___ Listed records ___
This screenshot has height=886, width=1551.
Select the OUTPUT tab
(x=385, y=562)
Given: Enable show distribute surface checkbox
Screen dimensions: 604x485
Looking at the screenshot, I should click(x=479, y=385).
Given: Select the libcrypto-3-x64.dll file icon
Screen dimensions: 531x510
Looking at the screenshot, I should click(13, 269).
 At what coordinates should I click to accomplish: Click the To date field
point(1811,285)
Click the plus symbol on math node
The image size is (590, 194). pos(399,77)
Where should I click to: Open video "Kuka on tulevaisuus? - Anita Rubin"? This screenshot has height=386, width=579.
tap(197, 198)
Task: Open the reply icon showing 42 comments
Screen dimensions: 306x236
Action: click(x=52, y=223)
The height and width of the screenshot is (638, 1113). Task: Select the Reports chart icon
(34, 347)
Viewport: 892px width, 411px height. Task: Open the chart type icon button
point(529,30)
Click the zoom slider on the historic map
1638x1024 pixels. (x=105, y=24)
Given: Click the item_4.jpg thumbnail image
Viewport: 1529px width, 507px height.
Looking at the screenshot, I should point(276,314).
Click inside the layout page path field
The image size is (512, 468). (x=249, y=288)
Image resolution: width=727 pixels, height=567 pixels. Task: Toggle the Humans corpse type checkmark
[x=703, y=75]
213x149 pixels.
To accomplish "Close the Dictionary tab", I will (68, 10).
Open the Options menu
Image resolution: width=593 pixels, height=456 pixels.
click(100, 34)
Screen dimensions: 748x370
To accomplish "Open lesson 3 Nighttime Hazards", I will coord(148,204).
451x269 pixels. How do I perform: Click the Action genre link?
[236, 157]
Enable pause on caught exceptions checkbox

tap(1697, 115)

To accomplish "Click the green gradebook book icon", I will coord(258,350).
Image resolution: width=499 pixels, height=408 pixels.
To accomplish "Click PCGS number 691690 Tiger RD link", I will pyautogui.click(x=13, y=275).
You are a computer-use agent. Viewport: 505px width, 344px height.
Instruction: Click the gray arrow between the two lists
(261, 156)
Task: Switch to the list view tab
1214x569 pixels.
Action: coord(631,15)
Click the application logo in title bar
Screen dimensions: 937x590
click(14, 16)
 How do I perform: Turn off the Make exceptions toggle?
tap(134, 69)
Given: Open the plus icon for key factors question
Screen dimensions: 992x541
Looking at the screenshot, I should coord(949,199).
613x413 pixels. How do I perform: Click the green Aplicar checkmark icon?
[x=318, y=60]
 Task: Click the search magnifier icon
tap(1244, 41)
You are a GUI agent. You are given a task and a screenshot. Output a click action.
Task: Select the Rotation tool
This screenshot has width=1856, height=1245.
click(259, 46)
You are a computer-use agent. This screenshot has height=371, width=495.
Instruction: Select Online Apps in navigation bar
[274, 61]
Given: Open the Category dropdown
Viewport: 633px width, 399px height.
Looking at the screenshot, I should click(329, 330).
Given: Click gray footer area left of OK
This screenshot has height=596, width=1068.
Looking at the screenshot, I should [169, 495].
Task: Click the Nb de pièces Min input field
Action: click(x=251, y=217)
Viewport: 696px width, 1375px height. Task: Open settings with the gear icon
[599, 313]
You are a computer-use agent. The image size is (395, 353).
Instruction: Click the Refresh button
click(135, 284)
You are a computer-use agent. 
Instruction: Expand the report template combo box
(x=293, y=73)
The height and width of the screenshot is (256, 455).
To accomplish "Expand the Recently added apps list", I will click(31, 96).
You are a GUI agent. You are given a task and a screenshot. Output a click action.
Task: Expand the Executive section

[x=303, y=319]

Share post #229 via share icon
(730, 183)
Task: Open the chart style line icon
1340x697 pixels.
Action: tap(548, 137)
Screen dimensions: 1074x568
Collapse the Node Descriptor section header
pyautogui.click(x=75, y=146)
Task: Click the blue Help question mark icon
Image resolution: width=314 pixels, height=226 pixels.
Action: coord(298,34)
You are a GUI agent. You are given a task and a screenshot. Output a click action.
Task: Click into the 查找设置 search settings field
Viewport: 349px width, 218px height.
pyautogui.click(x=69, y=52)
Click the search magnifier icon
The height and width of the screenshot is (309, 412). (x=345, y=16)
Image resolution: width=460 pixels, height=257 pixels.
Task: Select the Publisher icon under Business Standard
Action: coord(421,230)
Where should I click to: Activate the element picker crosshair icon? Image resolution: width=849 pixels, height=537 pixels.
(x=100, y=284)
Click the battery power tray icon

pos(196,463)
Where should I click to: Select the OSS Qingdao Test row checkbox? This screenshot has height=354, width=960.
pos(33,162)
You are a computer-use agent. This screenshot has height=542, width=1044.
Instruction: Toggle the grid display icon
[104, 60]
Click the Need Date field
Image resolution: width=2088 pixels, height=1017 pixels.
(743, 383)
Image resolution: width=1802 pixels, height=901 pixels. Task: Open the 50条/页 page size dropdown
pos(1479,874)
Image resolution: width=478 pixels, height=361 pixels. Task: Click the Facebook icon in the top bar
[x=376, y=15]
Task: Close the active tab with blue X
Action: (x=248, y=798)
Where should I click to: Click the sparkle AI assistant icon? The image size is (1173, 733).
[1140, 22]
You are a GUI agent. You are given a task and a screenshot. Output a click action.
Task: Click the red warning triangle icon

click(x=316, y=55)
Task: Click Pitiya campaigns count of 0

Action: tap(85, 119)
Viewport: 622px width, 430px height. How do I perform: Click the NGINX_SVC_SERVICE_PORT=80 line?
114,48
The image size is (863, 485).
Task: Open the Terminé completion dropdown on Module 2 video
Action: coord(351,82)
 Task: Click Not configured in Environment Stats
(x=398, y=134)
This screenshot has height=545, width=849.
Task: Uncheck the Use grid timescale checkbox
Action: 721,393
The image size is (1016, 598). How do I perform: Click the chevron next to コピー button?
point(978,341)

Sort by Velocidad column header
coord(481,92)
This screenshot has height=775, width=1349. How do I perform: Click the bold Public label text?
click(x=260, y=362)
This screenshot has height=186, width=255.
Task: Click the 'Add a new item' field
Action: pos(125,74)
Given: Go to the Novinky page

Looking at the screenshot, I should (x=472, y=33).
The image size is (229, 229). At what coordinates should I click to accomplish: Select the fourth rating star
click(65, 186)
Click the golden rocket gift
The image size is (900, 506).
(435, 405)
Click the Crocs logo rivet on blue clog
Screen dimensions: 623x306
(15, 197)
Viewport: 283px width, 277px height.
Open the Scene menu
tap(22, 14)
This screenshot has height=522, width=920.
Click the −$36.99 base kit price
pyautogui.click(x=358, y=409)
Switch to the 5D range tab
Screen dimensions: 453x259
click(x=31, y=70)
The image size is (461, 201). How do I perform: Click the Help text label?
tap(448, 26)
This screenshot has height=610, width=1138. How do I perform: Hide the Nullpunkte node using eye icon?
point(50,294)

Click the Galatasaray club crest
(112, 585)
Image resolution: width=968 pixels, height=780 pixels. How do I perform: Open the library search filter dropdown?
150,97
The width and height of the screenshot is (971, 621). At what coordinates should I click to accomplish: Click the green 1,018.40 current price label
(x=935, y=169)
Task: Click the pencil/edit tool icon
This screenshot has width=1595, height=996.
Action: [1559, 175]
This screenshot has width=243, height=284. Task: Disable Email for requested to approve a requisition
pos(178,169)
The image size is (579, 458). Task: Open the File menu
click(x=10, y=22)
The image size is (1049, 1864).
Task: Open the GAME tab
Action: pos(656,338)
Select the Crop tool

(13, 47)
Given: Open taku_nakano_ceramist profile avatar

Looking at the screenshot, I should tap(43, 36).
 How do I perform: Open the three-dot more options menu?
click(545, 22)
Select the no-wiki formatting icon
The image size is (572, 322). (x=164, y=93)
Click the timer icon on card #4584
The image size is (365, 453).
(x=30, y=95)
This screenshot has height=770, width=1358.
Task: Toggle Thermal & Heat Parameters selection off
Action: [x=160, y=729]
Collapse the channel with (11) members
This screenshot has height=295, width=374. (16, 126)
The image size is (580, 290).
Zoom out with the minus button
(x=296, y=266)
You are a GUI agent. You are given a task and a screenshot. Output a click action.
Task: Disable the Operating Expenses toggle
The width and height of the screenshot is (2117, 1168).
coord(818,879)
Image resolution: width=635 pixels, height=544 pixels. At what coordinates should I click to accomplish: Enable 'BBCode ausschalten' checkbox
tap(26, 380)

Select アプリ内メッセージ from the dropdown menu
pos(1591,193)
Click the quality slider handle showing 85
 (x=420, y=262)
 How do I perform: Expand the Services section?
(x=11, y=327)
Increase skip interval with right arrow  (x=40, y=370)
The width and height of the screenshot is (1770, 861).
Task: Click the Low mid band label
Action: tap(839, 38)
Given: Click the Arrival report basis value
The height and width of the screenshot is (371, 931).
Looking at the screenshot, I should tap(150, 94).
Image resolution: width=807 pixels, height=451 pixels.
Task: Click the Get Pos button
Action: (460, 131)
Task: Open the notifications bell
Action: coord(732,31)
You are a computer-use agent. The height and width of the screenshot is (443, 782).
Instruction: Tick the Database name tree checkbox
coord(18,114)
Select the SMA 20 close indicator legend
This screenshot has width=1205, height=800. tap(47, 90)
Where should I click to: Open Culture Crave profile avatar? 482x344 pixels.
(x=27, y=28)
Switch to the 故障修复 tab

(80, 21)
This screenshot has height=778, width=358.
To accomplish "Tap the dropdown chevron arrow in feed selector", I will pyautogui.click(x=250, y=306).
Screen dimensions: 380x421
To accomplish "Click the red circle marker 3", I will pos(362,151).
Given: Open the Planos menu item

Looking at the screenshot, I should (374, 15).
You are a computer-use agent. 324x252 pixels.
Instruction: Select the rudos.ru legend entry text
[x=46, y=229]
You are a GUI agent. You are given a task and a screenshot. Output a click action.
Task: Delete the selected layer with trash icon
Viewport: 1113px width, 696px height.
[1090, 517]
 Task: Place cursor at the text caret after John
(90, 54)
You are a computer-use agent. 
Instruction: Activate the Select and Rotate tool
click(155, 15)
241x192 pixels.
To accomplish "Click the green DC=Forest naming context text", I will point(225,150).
___
# Prompt
Return the lines starting with the one containing "613x413 pixels. How" and going on through the one containing "tap(1244, 41)", reproducing them exactly.

# Exercise response
613x413 pixels. How do I perform: Click the green Aplicar checkmark icon?
[x=318, y=60]
 Task: Click the search magnifier icon
tap(1244, 41)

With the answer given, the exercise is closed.